Yes, soaking softens the chiles and helps release their flavor more smoothly when blended, avoiding any harsh bitterness and ensuring a silky sauce for your birria.
Final Thoughts
Making My Fave Birria Tacos Recipe at home is a wonderful way to share love, bold flavor, and authentic comfort food with your family and friends. This recipe is straightforward enough for a weekend project but impressive enough to become a new favorite for taco nights. Dig in, savor every bite, and enjoy the delicious journey into the heart of Mexican cooking right from your own kitchen.
Print
My Fave Birria Tacos Recipe
- Prep Time: 20 minutes
- Cook Time: 2 hours 30 minutes
- Total Time: 2 hours 50 minutes
- Yield: 12 tacos
- Category: Main Dish
- Method: Stovetop
- Cuisine: Mexican
Description
Delicious and hearty Birria Tacos featuring tender slow-cooked beef in a rich, smoky, and slightly spicy adobo sauce made from dried chiles and warm spices. Perfectly paired with melted Oaxaca cheese and fresh pico de gallo, this traditional Mexican recipe makes for an irresistible meal ideal for gatherings or a flavorful dinner.
Ingredients
Sauce Ingredients
- 4 dried guajillo peppers
- 4 dried ancho chiles
- 4 chipotle peppers in adobo
- 1 onion, chopped
- 4 garlic cloves
- 1/2 cup crushed tomatoes
- 1/2 cup organic beef stock (can substitute with water)
- 1 Tbsp apple cider vinegar
- 2 bay leaves
- 2 Tbsps Mexican oregano
- 1 tsp dried thyme
- 1/2 tsp cumin
- 1/2 tsp ground cinnamon
- 1/2 tsp smoked paprika
- 1/2 tsp ground allspice
Beef and Cooking Ingredients
- 3 lbs. organic chuck roast beef, chopped into medium-large chunks
- 1 Tbsp extra virgin olive oil
- 1 tsp sea salt
- 1 tsp black pepper
- 1 tsp garlic powder
- 1/2 onion, diced
- 4 cups organic beef stock
- 2 cups water
Taco Assembly
- 12 organic corn tortillas
- Shredded Oaxaca cheese
- 1 cup chopped fresh cilantro
- Pico de Gallo
Instructions
- Prepare the Chiles: Begin by removing the stems and seeds from the dried guajillo and ancho chiles. Toast them lightly in a dry skillet over medium heat for 1-2 minutes until fragrant. Then soak these chiles along with the chipotle peppers in adobo in hot water for about 20 minutes to soften.
- Make the Sauce: In a blender, combine the soaked chiles, chopped onion, garlic cloves, crushed tomatoes, 1/2 cup beef stock, apple cider vinegar, bay leaves, Mexican oregano, dried thyme, cumin, ground cinnamon, smoked paprika, and ground allspice.
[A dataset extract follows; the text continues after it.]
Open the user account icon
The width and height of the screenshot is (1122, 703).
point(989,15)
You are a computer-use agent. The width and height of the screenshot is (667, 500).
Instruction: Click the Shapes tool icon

Blend until smooth to create a vibrant, flavorful adobo sauce.
- Sear the Beef: Pat the chuck roast chunks dry and season evenly with sea salt, black pepper, and garlic powder. Heat the olive oil in a large heavy-bottomed pot or Dutch oven over medium-high heat. Add the beef and sear on all sides until nicely browned, about 5-7 minutes.
- Cook the Birria: Remove the beef and set aside temporarily. In the same pot, sauté the diced onion until translucent. Return the beef to the pot, pour in the blended sauce, add 4 cups beef stock and 2 cups water, and stir to combine. Bring to a slight boil, then reduce heat to low, cover, and simmer gently for about 2.5 hours (150 minutes) until the meat is tender and easily shreds.
- Prepare the Tacos: Once the beef is cooked and tender, shred it using two forks. Heat the corn tortillas on a dry skillet until warm and pliable. Layer each tortilla with shredded Oaxaca cheese, then pile on the shredded birria beef. Cook the assembled tacos briefly on the skillet to melt the cheese and slightly crisp the tortilla edges.
- Serve: Garnish the tacos with chopped fresh cilantro and a spoonful of fresh pico de gallo. Serve immediately with optional consommé from the cooking broth for dipping.
Notes
- You can substitute organic beef stock with water if needed, though stock enriches the flavor.
- Adjust the number of chipotle peppers according to your preferred level of spiciness.
- Letting the meat rest in the sauce after cooking enhances flavor absorption.
- For extra authenticity, serve with a side of warm consommé from the cooking liquid for dipping.
- Use fresh corn tortillas for best texture and flavor.